═════ Records to process

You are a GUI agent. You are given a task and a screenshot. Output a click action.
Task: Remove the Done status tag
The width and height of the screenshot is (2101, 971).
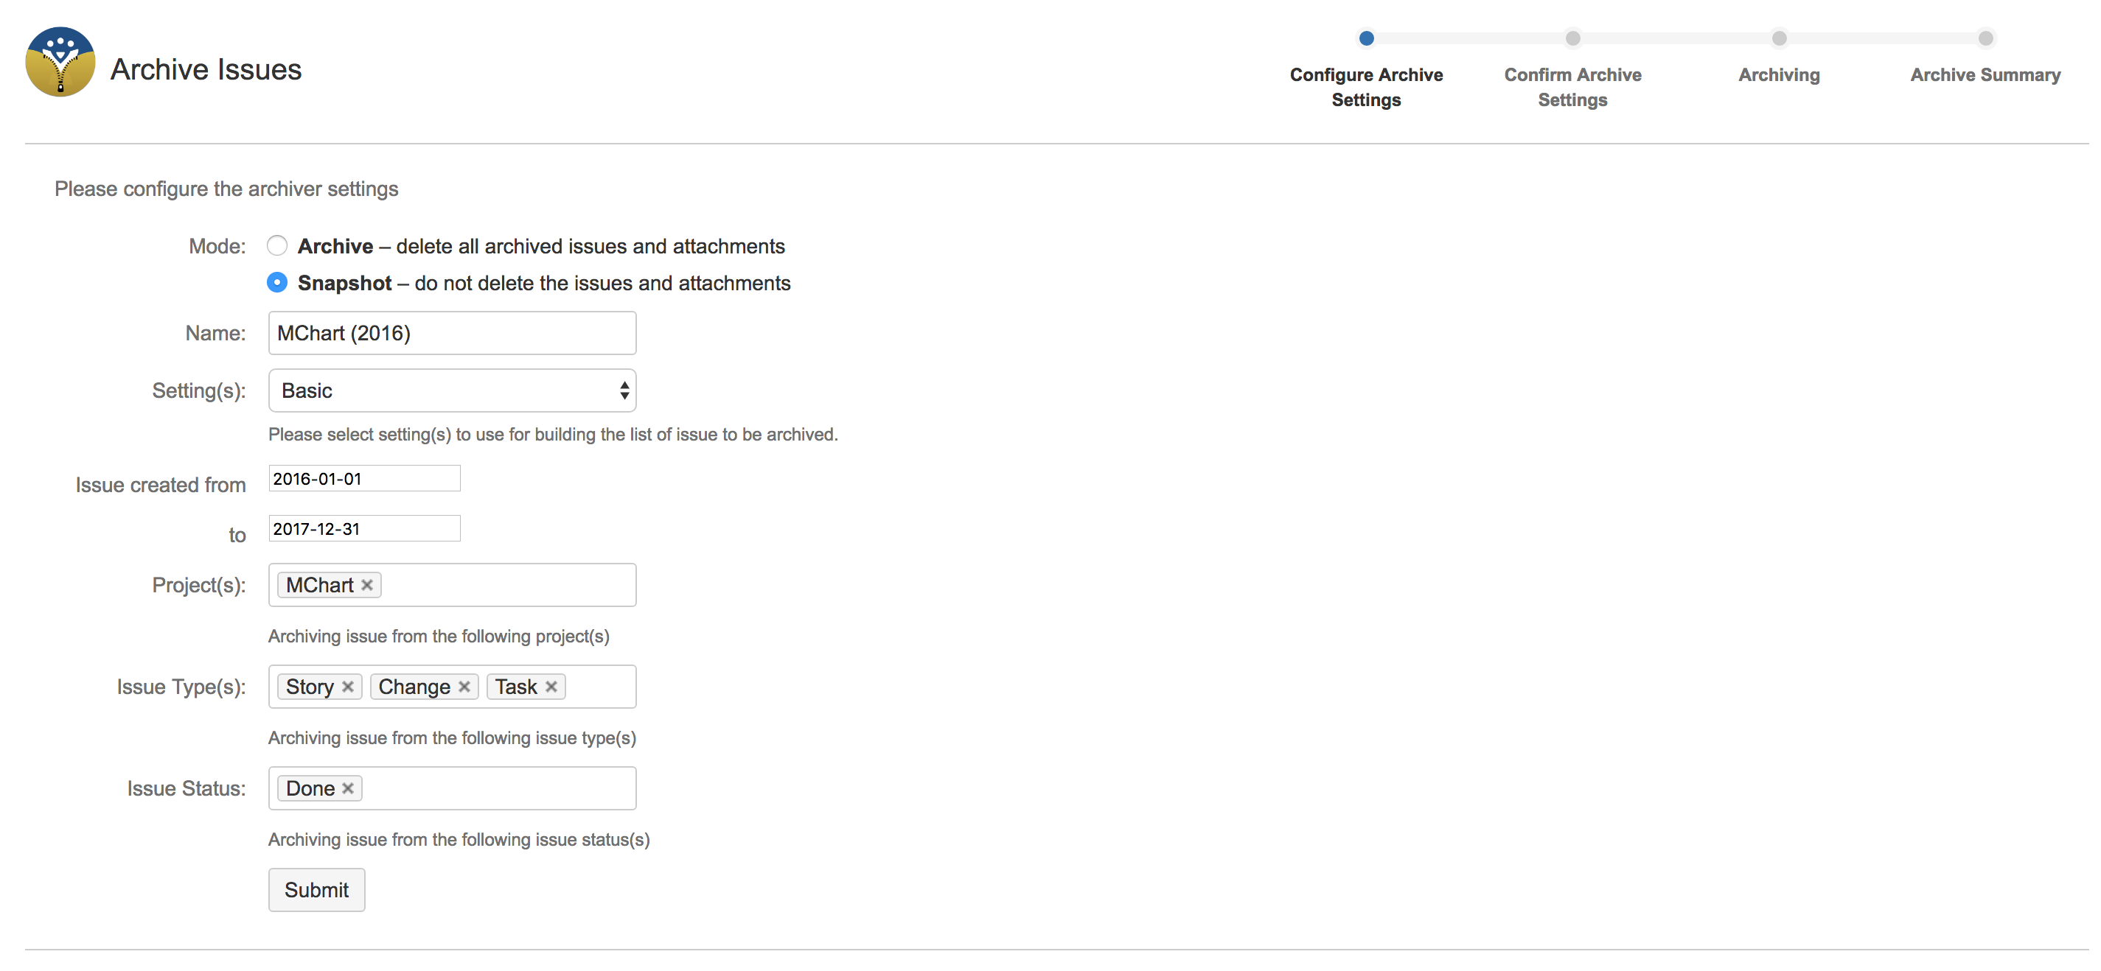[x=348, y=788]
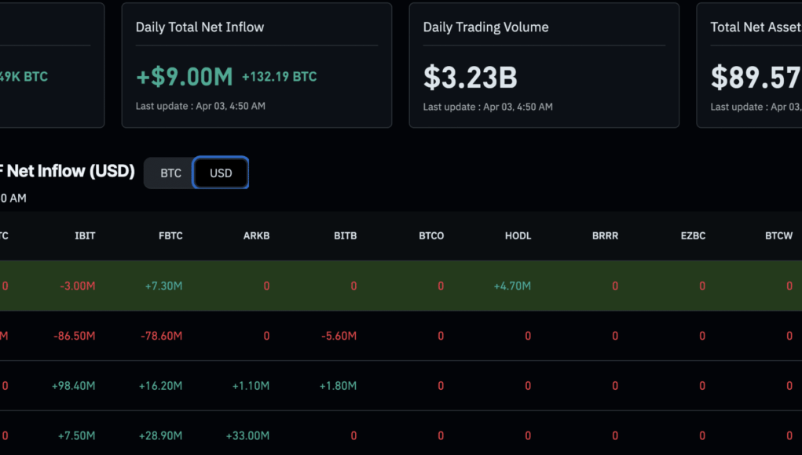Select the BTCO column header
This screenshot has height=455, width=802.
pos(431,235)
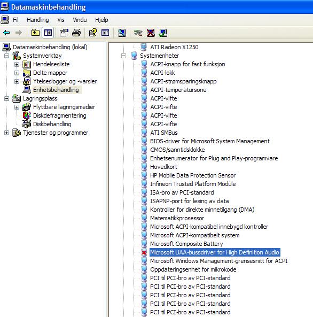The height and width of the screenshot is (317, 313).
Task: Expand Tjenester og programmer node
Action: (x=6, y=133)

══════════

**To do**
Copy out every line of the material above verbatim, omitting the pictures.

**Solution to this problem**
You are a GUI agent. You are given a task and a screenshot. Output a click action.
Task: Remove the Done status tag
The width and height of the screenshot is (2101, 971).
[x=348, y=788]
Select the BTCO column header
This screenshot has height=455, width=802.
pos(431,235)
The height and width of the screenshot is (317, 313).
Task: Expand Tjenester og programmer node
Action: (x=6, y=133)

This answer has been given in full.